En prenant appui sur les indications de la Ratio, je voudrais m’arrêter brièvement sur certains aspects que j’estime importants et qui dessinent plus concrètement le contenu de ce que nous appelons formation humaine dans le contexte de la vie consacrée.

Se connaître soi-même

La première indication donnée par la Ratio fundamentalis en ce qui concerne la formation humaine est que celle-ci « vise à éduquer la personne à la vérité de son être, à la liberté et à la maîtrise de soi [dans le but de] dépasser les différentes formes d’individualisme et [de] réaliser le don sincère de soi qui permet de se consacrer généreusement aux autres » (RF, 63). Le premier voyage à accomplir est d’aller vers soi-même. Il faut y être très attentif, parce qu’il n’est pas rare que, même sans le vouloir, la vie spirituelle et le choix de la vocation représentent une espèce d’échappatoire à sa propre vie et à la réalité. En effet, par peur de se confronter avec la vérité sur soi-même ou avec quelque situation personnelle, familiale ou sociale, on peut adopter une sorte de « plan B » : on choisit un contenant externe qui semble formellement irréprochable – vocation sacerdotale, consécration spéciale – pour cacher ou fuir ce qu’on ne souhaite pas affronter véritablement. En substance, on met un masque capable de couvrir ce que l’on vit à l’intérieur et de faire échapper à la réalité. Au contraire, la première tâche de la formation humaine est d’aider la personne à se connaître elle-même, en un parcours intérieur qui implique les autres dimensions de la formation, qui se serve si nécessaire de l’aide de la psychologie, et qui implique surtout une synergie constante et sereine entre celui qui est formé et le formateur. Le but est d’atteindre une réelle conscience de soi, sans laquelle le risque est que la personne développe son propre moi et sa vocation à travers une image faussée d’elle-même : la vaine gloire et le narcissisme d’une part ou la dévalorisation de soi et la fermeture de l’autre sont les indices d’une connaissance de soi non réelle et peuvent avoir de graves retombées relationnelles et pastorales. Qui désire être consacré ou prêtre doit connaître sa propre valeur, accueillir ses fragilités, apprendre à nommer ses émotions et sentiments, à reconnaître ses besoins et ses passions et surtout, à parvenir à un regard réconcilié avec son histoire, qui compte des richesses et des blessures. De cette façon, nous risquons moins de développer une spiritualité oppressive, comprise comme fuite du monde et des passions, vécue à l’extérieur de sa propre humanité et alimentant des sentiments de peur et de répression. Suivre Jésus est, au contraire, une expérience de joie, de libération intérieure et de salut. Comme l’a affirmé le pape François,

Là où il y a les religieux il y a la joie... Que nous soyons appelés à expérimenter et à montrer que Dieu est capable de combler notre cœur et de nous rendre heureux, sans avoir besoin de chercher ailleurs notre bonheur ; que l’authentique fraternité vécue dans nos communautés alimente notre joie ; que notre don total dans le service de l’Église, des familles, des jeunes, des personnes âgées, des pauvres, nous réalise comme personnes et donne plénitude à notre vie. Que ne se voient pas parmi nous des visages tristes, des personnes mécontentes et insatisfaites, parce qu’une sequela triste est une triste sequela.
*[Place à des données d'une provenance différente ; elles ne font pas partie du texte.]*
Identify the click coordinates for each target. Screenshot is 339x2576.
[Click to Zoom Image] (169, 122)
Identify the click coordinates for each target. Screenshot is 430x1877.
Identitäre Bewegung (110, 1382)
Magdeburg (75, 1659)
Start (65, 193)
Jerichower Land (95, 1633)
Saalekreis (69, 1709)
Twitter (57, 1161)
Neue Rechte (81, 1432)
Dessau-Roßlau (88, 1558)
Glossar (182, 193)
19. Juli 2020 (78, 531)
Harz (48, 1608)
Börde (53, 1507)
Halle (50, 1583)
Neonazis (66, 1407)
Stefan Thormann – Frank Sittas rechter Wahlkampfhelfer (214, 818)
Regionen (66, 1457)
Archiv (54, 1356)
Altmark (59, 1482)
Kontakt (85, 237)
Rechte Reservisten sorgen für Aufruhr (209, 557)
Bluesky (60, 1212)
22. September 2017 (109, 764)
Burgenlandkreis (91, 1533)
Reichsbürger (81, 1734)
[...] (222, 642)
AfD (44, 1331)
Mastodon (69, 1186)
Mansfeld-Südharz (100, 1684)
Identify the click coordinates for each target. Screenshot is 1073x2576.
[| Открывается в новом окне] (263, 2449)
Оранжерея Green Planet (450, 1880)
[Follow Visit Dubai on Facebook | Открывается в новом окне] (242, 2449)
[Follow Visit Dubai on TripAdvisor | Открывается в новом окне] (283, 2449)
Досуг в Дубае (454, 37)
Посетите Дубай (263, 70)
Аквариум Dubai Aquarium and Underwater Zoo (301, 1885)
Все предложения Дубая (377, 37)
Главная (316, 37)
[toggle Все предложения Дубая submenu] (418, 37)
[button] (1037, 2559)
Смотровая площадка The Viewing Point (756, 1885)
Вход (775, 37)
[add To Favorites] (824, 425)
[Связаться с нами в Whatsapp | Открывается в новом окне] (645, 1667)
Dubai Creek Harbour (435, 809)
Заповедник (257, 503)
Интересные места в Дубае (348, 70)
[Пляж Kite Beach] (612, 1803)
Cette joie intérieure, capable d’accompagner également les moments obscurs et difficiles de notre chemin et de la vie de nos communautés, nous la goûtons quand nous sommes bien enracinés en nous-mêmes et quand, dans la juste conscience de notre valeur et de nos ombres, nous vivons une relation sereine et pacifiée avec nous-mêmes, avec Dieu et avec le prochain. Nous devons porter un soin spécial à ce travail de maturation intérieure, en particulier dans les maisons de formation, pour atteindre une solide construction de l’identité personnelle, de façon à ce que notre humanité devienne perméable à l’action de Dieu et transparente auprès des personnes. Nous pouvons ici rappeler l’invitation de Jésus à construire la maison sur le roc, pour qu’elle puisse résister aux intempéries : sans une saine conscience de soi, sans la capacité de lire à l’intérieur de soi et d’entrer dans son histoire, faite de lumières et d’ombres, l’édifice d’une consécration spéciale ou d’un sacerdoce est construit sur le sable de la superficialité et de l’apparence et risque de succomber aux premières difficultés.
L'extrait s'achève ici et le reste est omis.